INSTRUCTIONS FOR THE TASK: Copy out every line of the data below word for word.

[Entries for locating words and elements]
========
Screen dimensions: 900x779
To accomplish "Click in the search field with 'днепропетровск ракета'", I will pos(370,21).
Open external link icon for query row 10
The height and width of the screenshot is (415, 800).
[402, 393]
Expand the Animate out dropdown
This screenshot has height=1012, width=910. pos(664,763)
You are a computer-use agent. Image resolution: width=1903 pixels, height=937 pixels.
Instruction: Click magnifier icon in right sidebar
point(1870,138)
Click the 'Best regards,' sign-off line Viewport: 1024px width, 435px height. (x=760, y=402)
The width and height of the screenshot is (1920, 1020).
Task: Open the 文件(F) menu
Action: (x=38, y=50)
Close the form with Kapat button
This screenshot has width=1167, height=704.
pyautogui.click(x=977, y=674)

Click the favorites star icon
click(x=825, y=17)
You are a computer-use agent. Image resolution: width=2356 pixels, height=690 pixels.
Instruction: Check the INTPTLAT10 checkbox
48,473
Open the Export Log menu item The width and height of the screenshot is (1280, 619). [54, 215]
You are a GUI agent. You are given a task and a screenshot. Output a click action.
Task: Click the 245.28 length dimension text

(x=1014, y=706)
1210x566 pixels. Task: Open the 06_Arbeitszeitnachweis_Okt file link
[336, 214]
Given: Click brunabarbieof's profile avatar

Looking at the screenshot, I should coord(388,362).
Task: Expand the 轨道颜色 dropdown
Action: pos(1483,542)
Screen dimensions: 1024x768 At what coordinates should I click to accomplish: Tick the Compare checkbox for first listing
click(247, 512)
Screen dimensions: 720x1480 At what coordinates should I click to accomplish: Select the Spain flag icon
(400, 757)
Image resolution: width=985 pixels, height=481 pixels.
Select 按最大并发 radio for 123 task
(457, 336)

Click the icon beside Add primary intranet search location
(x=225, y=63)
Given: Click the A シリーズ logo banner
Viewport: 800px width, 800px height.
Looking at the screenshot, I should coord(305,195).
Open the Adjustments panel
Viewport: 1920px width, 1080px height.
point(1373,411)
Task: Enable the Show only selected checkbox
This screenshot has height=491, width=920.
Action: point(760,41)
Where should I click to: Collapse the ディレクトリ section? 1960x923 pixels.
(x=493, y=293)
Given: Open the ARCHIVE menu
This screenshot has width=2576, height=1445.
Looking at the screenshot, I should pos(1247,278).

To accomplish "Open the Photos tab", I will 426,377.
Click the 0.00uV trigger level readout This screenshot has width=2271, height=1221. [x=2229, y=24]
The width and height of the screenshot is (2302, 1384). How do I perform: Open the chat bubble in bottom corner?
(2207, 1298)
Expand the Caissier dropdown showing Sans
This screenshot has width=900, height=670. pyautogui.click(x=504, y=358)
========
WORKED ANSWER:
Screen dimensions: 900x779
To accomplish "Click in the search field with 'днепропетровск ракета'", I will pos(370,21).
Open external link icon for query row 10
The height and width of the screenshot is (415, 800).
[402, 393]
Expand the Animate out dropdown
This screenshot has height=1012, width=910. pos(664,763)
You are a computer-use agent. Image resolution: width=1903 pixels, height=937 pixels.
Instruction: Click magnifier icon in right sidebar
point(1870,138)
Click the 'Best regards,' sign-off line Viewport: 1024px width, 435px height. (x=760, y=402)
The width and height of the screenshot is (1920, 1020).
Task: Open the 文件(F) menu
Action: (x=38, y=50)
Close the form with Kapat button
This screenshot has width=1167, height=704.
pyautogui.click(x=977, y=674)

Click the favorites star icon
click(x=825, y=17)
You are a computer-use agent. Image resolution: width=2356 pixels, height=690 pixels.
Instruction: Check the INTPTLAT10 checkbox
48,473
Open the Export Log menu item The width and height of the screenshot is (1280, 619). [54, 215]
You are a GUI agent. You are given a task and a screenshot. Output a click action.
Task: Click the 245.28 length dimension text

(x=1014, y=706)
1210x566 pixels. Task: Open the 06_Arbeitszeitnachweis_Okt file link
[336, 214]
Given: Click brunabarbieof's profile avatar

Looking at the screenshot, I should coord(388,362).
Task: Expand the 轨道颜色 dropdown
Action: pos(1483,542)
Screen dimensions: 1024x768 At what coordinates should I click to accomplish: Tick the Compare checkbox for first listing
click(247, 512)
Screen dimensions: 720x1480 At what coordinates should I click to accomplish: Select the Spain flag icon
(400, 757)
Image resolution: width=985 pixels, height=481 pixels.
Select 按最大并发 radio for 123 task
(457, 336)

Click the icon beside Add primary intranet search location
(x=225, y=63)
Given: Click the A シリーズ logo banner
Viewport: 800px width, 800px height.
Looking at the screenshot, I should coord(305,195).
Open the Adjustments panel
Viewport: 1920px width, 1080px height.
point(1373,411)
Task: Enable the Show only selected checkbox
This screenshot has height=491, width=920.
Action: point(760,41)
Where should I click to: Collapse the ディレクトリ section? 1960x923 pixels.
(x=493, y=293)
Given: Open the ARCHIVE menu
This screenshot has width=2576, height=1445.
Looking at the screenshot, I should pos(1247,278).

To accomplish "Open the Photos tab", I will 426,377.
Click the 0.00uV trigger level readout This screenshot has width=2271, height=1221. [x=2229, y=24]
The width and height of the screenshot is (2302, 1384). How do I perform: Open the chat bubble in bottom corner?
(2207, 1298)
Expand the Caissier dropdown showing Sans
This screenshot has width=900, height=670. pyautogui.click(x=504, y=358)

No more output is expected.